(Items from a data source)
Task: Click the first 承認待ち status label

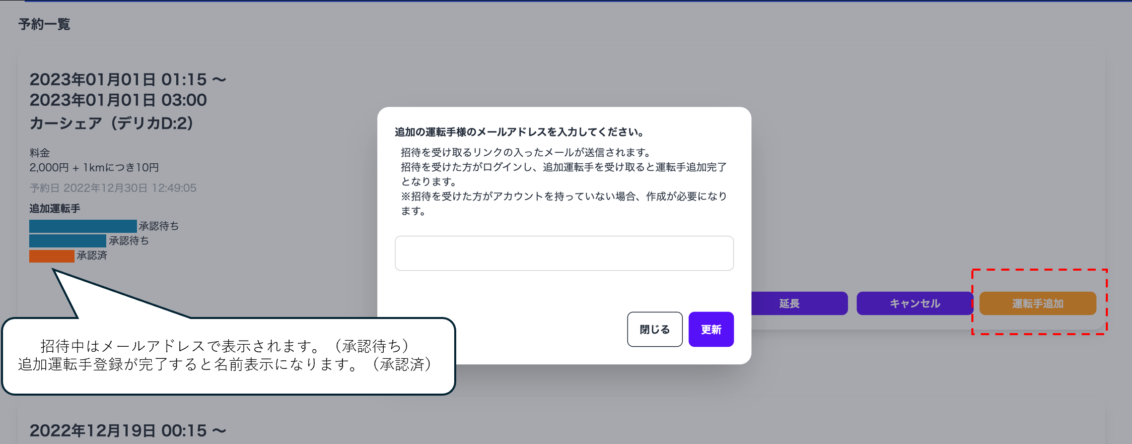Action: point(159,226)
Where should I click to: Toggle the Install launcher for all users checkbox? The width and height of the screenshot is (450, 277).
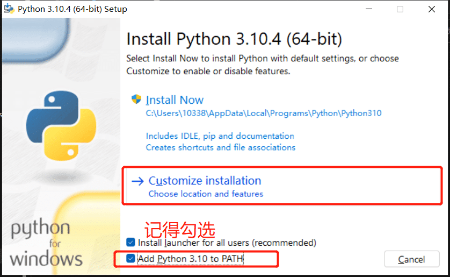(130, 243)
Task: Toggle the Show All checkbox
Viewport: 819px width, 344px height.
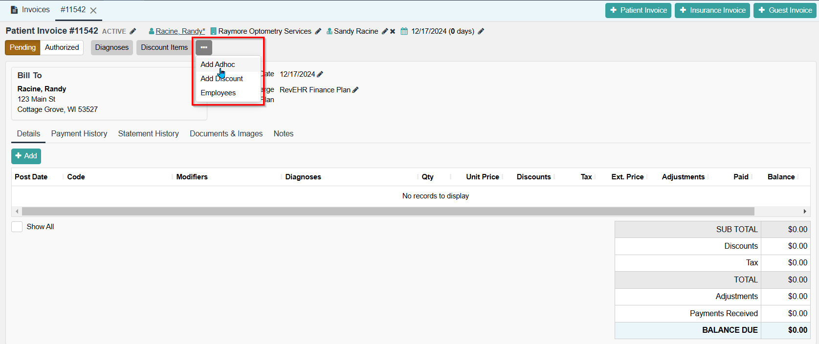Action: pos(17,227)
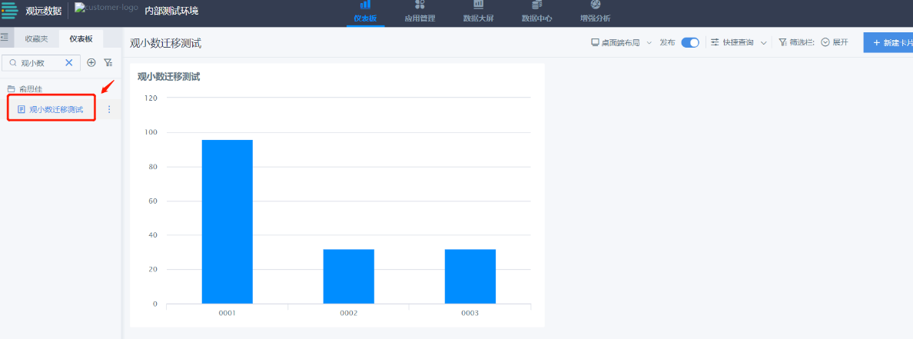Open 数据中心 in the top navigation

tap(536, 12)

# [ASSIGNMENT]
Retype exactly the lines above, starting at the line containing "Where should I" and ending with the last line, both included; leave out the pictures.

# [EXERCISE SOLUTION]
Where should I click to: Toggle the Install launcher for all users checkbox? The width and height of the screenshot is (450, 277).
(130, 243)
Task: Toggle the Show All checkbox
Viewport: 819px width, 344px height.
Action: pos(17,227)
Open 数据中心 in the top navigation

tap(536, 12)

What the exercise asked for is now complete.